Yesterday, at our Thursday Eucharist, the Lutherans of the Metropolitan New York Synod stormed into the Chapel of the Good Shepherd, and spread law and gospel all over the place. Our six foot tall bishop with his 20 foot tall hat, with a mighty whack of his boot, battered those doors down and we, like our barbarian and viking ancestors of old, poured into that place and, let me tell you, we processed the hell out of that place! Luther himself would have been proud – some of us even sung “A Mighty Fortress” in GERMAN. We Lutheranized the place, taking over the liturgy, the space, and even using the words law and gospel from the pulpit.

It was beautiful.

I am not the biggest fan of high mass worship services (or even calling Lutheran worship services mass) but we tore that place up. The pastors of St. Peter’s organized everything, bringing their own vestments, choir, organist, and deacons to the service.

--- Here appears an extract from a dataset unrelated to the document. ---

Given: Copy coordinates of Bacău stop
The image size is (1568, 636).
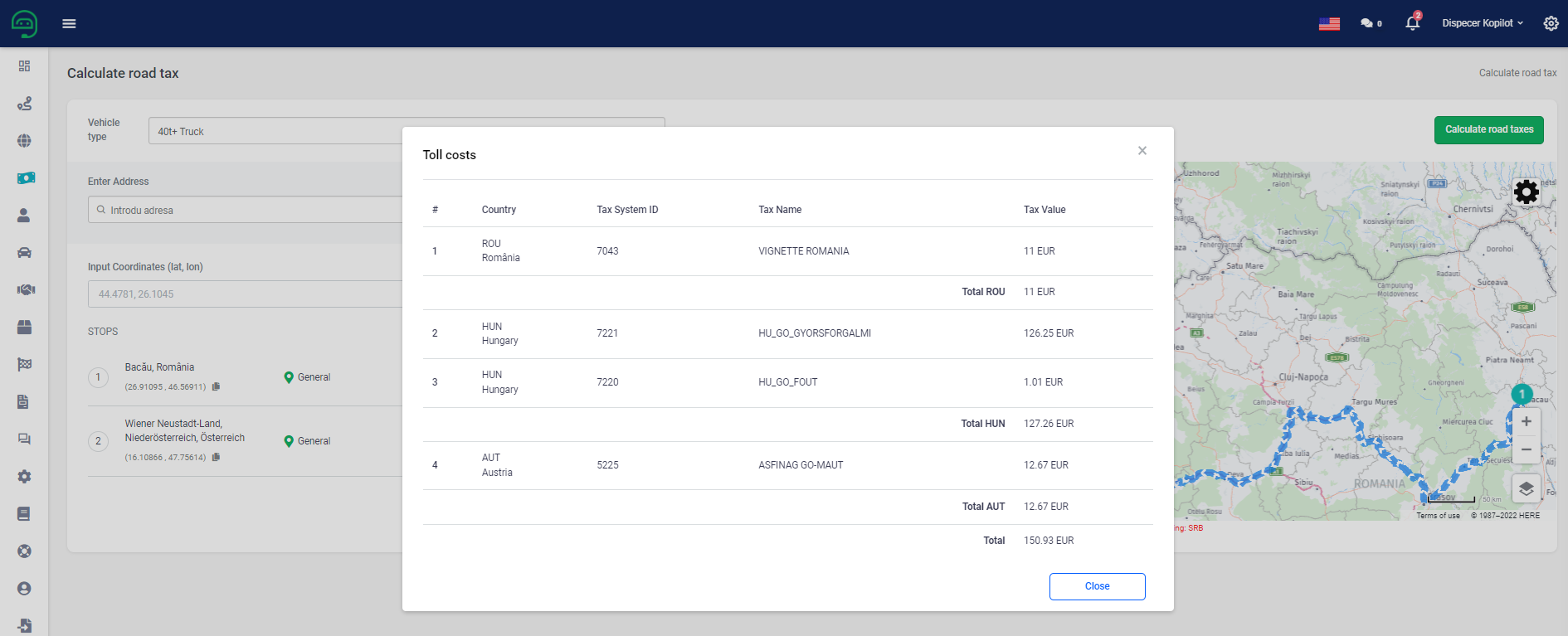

The service was intentionally designed to be welcoming to our episcopalian friends by including a thurifer, incense, smells (but no bells) and even praying for the Archbishop in the prayers of the people (along with all our other ecumenical partners). The service even had me as a sub-deacon. Sub-deacon! I still don’t even know what that was (but my episcopalian friends were really confused and thought I was ordained already). But I did get to serve alongside the bishop. That was fun.

We had around 65 students, professors, alumni, and guests present. Bishop Rimbo preached a fine service and the gluten free bread provided by St. Peter’s was actually delicious. We filled the chapel with sound and singing, outdoing any Episcopalian service that I’ve been to yet. And we made sure that the entire service was in the bulletin. Not having to use three different books during the service blew everyone’s minds. The comments from the student body to me have been nothing but positive. They loved it. They want to see more of it. And, I’m with them on this because I found this whole thing awesome.

But (and there’s always a but) I’m still struggling with the very idea of this kind of worship service itself. There are, at most, three Lutherans on campus. We’re minority and we get that. We also understand the Chapel of the Good Shepherd to be this community’s sacred space. But the very source of how this happened – where the Lutheran liturgy was transplanted into the community from outside of it, that bothers me. The service only worked because we brought in our own choir, organist, and vestments. I felt like being a member of a band on tour. We came in, setup our stuff, had an amazing show, and then packed up and left. Even though law and gospel was preached, the sacraments celebrated, and worship was done beautifully and well, we were still a show. This wasn’t a service rooted from within the community, it was a showcase. And that gets me because the Lutheran liturgy isn’t a showcase. It’s worship but worship for a gathered community. It comes out of the community that the Holy Spirit has called to be at this specific place and at this specific time. The community carries with it tradition, history, understanding, hopes, loss, fears, doubts, joy, anger, and everything else. All of that feeds into the liturgy that speaks to the community. The Lutheran liturgy, when done well, is fed by the gathered community and by God. It isn’t a show – it is the place where God promises to be and where we can, as the gathered community, reliably meet God in a very earthly way. The community at General isn’t Lutheran and that’s okay. And it’s fine to do a worship service, every once in awhile, that showcases the vastness of Christian history and experience. But it can never be just for show. If it is, then it really can’t be called worship, can it? But, well, it was a lot of fun filling that Chapel with Lutheran sounds, words, images, and noise. And I did look good standing up there, yessir. And it felt downright subversive to say ” “the blood of Christ for you” during communion in that space. So maybe I was the barbarian in that space. I’m okay with that.